━━━━━ Given entries ━━━━━

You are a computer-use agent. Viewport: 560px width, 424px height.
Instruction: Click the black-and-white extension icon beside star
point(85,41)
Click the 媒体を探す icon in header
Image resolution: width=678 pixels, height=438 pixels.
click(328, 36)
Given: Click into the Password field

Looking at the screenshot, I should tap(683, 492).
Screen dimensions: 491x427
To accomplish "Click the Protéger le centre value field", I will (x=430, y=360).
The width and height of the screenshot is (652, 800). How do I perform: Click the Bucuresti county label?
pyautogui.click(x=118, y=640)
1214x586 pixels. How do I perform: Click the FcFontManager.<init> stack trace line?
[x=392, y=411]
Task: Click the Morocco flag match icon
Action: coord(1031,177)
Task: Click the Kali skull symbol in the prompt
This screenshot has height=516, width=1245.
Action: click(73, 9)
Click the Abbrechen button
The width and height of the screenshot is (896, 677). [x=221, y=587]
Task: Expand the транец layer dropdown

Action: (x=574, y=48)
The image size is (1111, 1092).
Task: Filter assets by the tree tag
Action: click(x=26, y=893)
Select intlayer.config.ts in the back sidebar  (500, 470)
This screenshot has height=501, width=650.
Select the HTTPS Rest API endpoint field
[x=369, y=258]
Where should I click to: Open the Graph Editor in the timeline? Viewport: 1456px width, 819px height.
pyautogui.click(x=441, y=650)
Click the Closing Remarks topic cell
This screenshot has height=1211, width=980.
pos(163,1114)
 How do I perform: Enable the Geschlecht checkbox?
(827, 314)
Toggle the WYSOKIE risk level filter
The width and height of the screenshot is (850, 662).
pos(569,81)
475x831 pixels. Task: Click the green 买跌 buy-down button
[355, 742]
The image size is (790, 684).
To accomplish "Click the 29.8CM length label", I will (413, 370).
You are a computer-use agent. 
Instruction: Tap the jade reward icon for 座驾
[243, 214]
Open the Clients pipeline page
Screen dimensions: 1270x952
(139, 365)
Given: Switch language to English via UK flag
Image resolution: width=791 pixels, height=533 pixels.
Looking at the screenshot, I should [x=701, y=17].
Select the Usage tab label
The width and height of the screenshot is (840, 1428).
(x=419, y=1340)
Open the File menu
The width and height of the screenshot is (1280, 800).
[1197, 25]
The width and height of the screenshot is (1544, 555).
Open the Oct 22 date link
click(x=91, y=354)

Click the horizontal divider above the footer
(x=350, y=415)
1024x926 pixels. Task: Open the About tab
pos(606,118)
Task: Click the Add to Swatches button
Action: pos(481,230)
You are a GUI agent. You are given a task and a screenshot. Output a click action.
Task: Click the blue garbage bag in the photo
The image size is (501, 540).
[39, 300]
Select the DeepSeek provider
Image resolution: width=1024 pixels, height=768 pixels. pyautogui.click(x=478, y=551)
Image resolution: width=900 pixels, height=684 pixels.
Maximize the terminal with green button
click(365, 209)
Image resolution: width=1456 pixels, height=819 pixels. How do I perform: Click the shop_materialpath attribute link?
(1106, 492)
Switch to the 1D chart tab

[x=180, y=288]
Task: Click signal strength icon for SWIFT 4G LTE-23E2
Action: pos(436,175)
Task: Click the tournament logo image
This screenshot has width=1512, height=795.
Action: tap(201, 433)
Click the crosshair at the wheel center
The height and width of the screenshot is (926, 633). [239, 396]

━━━━━

*What is needed*. Copy all of the material above line for line, with no changes.

*Worked solution*.
You are a computer-use agent. Viewport: 560px width, 424px height.
Instruction: Click the black-and-white extension icon beside star
point(85,41)
Click the 媒体を探す icon in header
Image resolution: width=678 pixels, height=438 pixels.
click(328, 36)
Given: Click into the Password field

Looking at the screenshot, I should tap(683, 492).
Screen dimensions: 491x427
To accomplish "Click the Protéger le centre value field", I will (x=430, y=360).
The width and height of the screenshot is (652, 800). How do I perform: Click the Bucuresti county label?
pyautogui.click(x=118, y=640)
1214x586 pixels. How do I perform: Click the FcFontManager.<init> stack trace line?
[x=392, y=411]
Task: Click the Morocco flag match icon
Action: coord(1031,177)
Task: Click the Kali skull symbol in the prompt
This screenshot has height=516, width=1245.
Action: click(73, 9)
Click the Abbrechen button
The width and height of the screenshot is (896, 677). [x=221, y=587]
Task: Expand the транец layer dropdown

Action: (x=574, y=48)
The image size is (1111, 1092).
Task: Filter assets by the tree tag
Action: click(x=26, y=893)
Select intlayer.config.ts in the back sidebar  (500, 470)
This screenshot has height=501, width=650.
Select the HTTPS Rest API endpoint field
[x=369, y=258]
Where should I click to: Open the Graph Editor in the timeline? Viewport: 1456px width, 819px height.
pyautogui.click(x=441, y=650)
Click the Closing Remarks topic cell
This screenshot has height=1211, width=980.
pos(163,1114)
 How do I perform: Enable the Geschlecht checkbox?
(827, 314)
Toggle the WYSOKIE risk level filter
The width and height of the screenshot is (850, 662).
pos(569,81)
475x831 pixels. Task: Click the green 买跌 buy-down button
[355, 742]
The image size is (790, 684).
To accomplish "Click the 29.8CM length label", I will (413, 370).
You are a computer-use agent. 
Instruction: Tap the jade reward icon for 座驾
[243, 214]
Open the Clients pipeline page
Screen dimensions: 1270x952
(139, 365)
Given: Switch language to English via UK flag
Image resolution: width=791 pixels, height=533 pixels.
Looking at the screenshot, I should [x=701, y=17].
Select the Usage tab label
The width and height of the screenshot is (840, 1428).
(x=419, y=1340)
Open the File menu
The width and height of the screenshot is (1280, 800).
[1197, 25]
The width and height of the screenshot is (1544, 555).
Open the Oct 22 date link
click(x=91, y=354)

Click the horizontal divider above the footer
(x=350, y=415)
1024x926 pixels. Task: Open the About tab
pos(606,118)
Task: Click the Add to Swatches button
Action: pos(481,230)
You are a GUI agent. You are given a task and a screenshot. Output a click action.
Task: Click the blue garbage bag in the photo
The image size is (501, 540).
[39, 300]
Select the DeepSeek provider
Image resolution: width=1024 pixels, height=768 pixels. pyautogui.click(x=478, y=551)
Image resolution: width=900 pixels, height=684 pixels.
Maximize the terminal with green button
click(365, 209)
Image resolution: width=1456 pixels, height=819 pixels. How do I perform: Click the shop_materialpath attribute link?
(1106, 492)
Switch to the 1D chart tab

[x=180, y=288]
Task: Click signal strength icon for SWIFT 4G LTE-23E2
Action: pos(436,175)
Task: Click the tournament logo image
This screenshot has width=1512, height=795.
Action: tap(201, 433)
Click the crosshair at the wheel center
The height and width of the screenshot is (926, 633). [239, 396]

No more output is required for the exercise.